CS 33 (Spring 2011): Homework 1

CS 33 (Spring 2011): Homework 1: Relational Algebra and SQL

Deadline: 10:00pm sharp on April 4, 2010

Please read through this page entirely and carefully, before beginning your work. All chapter and problem numbers refer to the Sixth Edition of the textbook.

Part 1: Using relational algebra

Consider the following simple database of information about certain employees and companies for which they work.

employee(ename, street, city)	— records residential addresses
company(cname, city)	— records business location
works(ename, cname, salary)	— records employment and salary information

Write relational algebra expressions that generate the desired output in each of the following cases. For parts (a) and (b), use only the fundamental relational algebra operations. Elsewhere, you may use any of the relational algebra operations described in Chapters 2 and 6.

Output the names of all employees who work for the company "Oracle".

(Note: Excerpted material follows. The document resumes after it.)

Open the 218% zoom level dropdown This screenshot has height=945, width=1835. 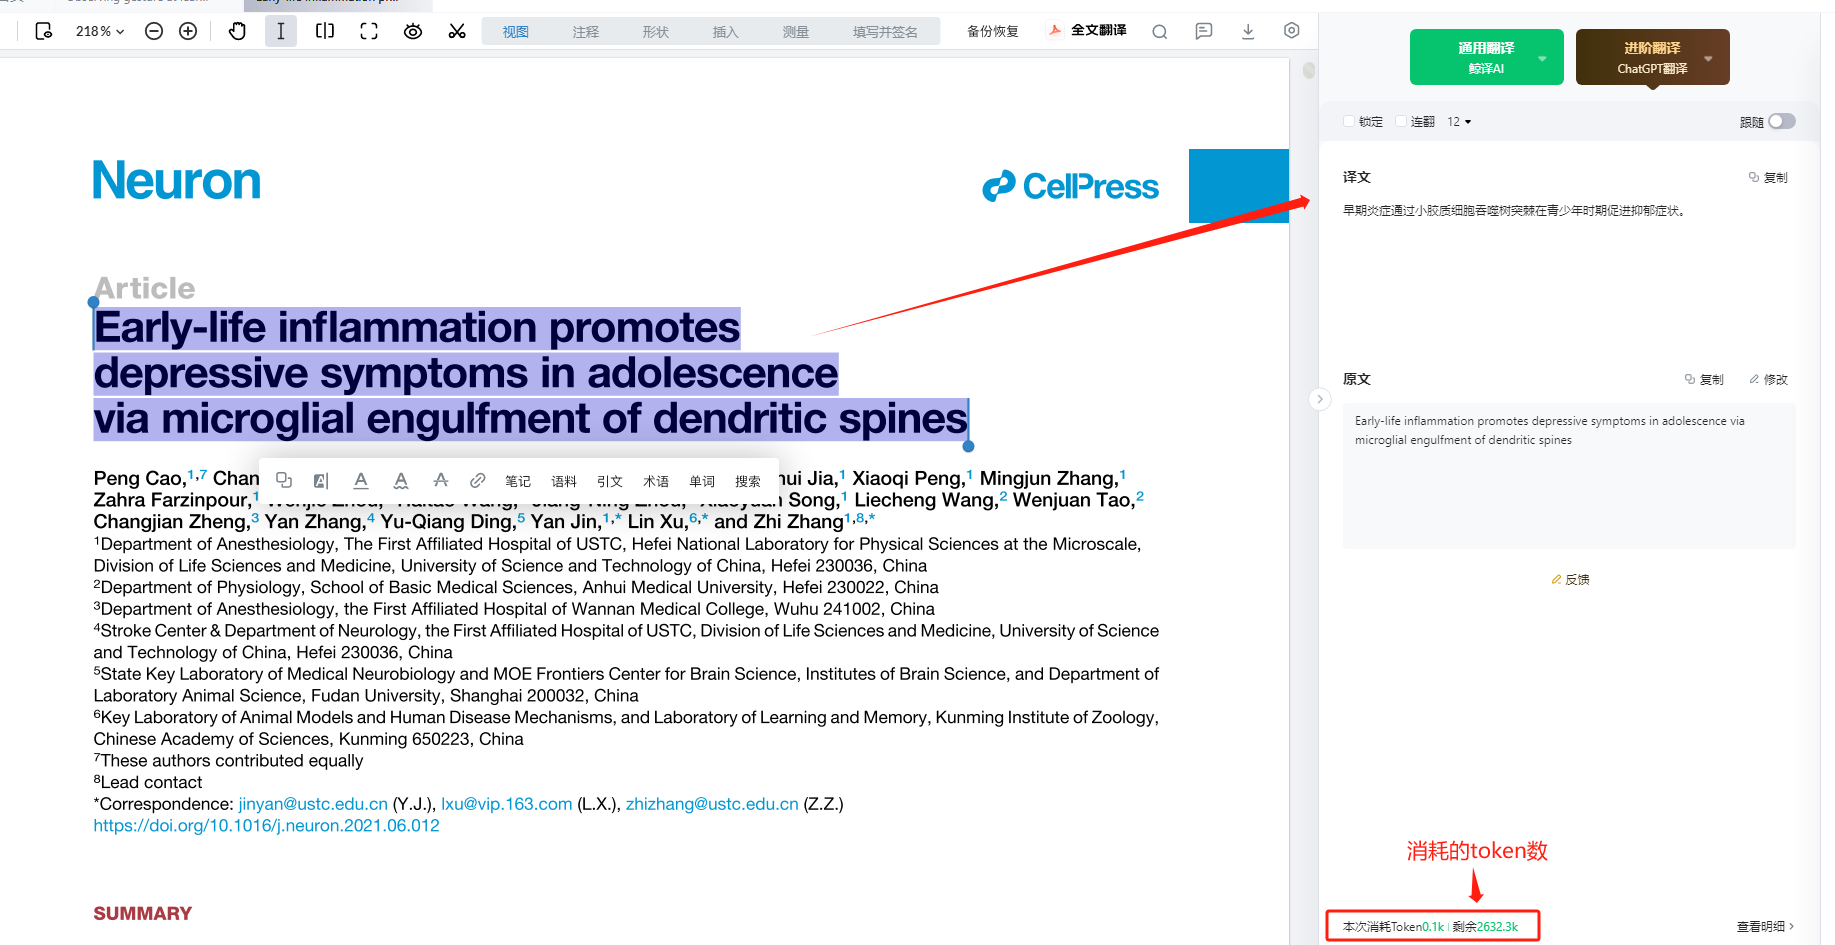[x=100, y=31]
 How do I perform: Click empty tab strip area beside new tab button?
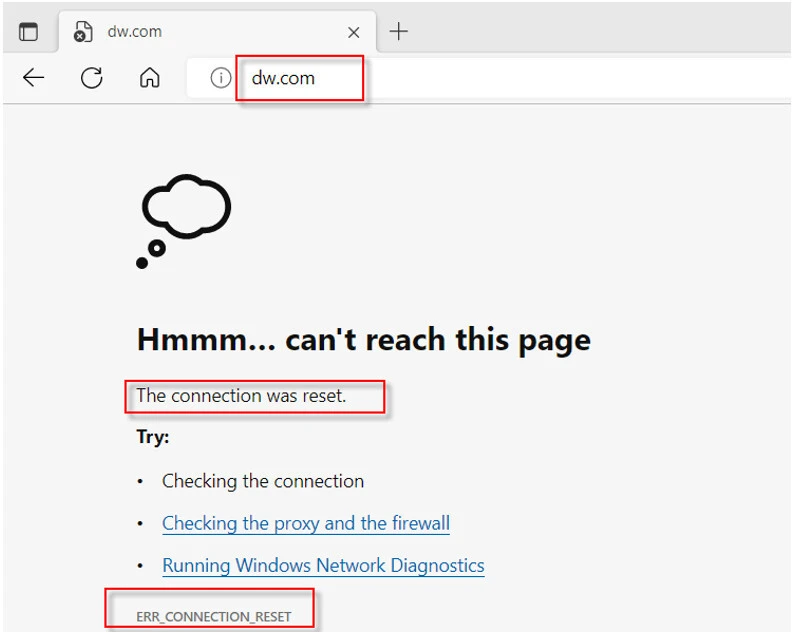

Output the names and cities of residence of all employees who work for "Oracle".

Output the names, street addresses and cities of residence of all employees who work for "Oracle" and earn more than $50,000.

Output the names of all employees who live in the same city as the company for which they work.

[3 + 3 + 3 + 3 points]

Solve problems 6.4 (a) and (b) from the textbook.
[3 + 5 points]

Solve problem 6.12 (a) and (b) from the textbook.
[3 + 5 points]

Part 2: Writing basic SQL queries

Solve Problem 3.11 (a), (b) and (d) from the textbook. For part (b), you may assume that there are only two semesters each year — "Spring" and "Fall" — and that Spring is before Fall.
[3 + 3 + 4 points]

Solve all parts of Problem 3.15 from the textbook.
[4 + 4 + 4 points]

Referring to the same schema as in the above problem, write an SQL query to list all customers who have at most one account at the "Perryridge" branch.
[5 points]

Part 3: Writing SQL scripts

The file ~cs33/data/baseball_salaries_2003.txt contains salary information for certain professional baseball players from the year 2003. It should be self-explanatory. Write an SQL script that processes this file to determine, for each position, the average salary of the players in that position. Note that the seven positions represented in the input file are "Catcher", "First Baseman", "Outfielder", "Pitcher", "Second Baseman", "Shortstop" and "Third Baseman".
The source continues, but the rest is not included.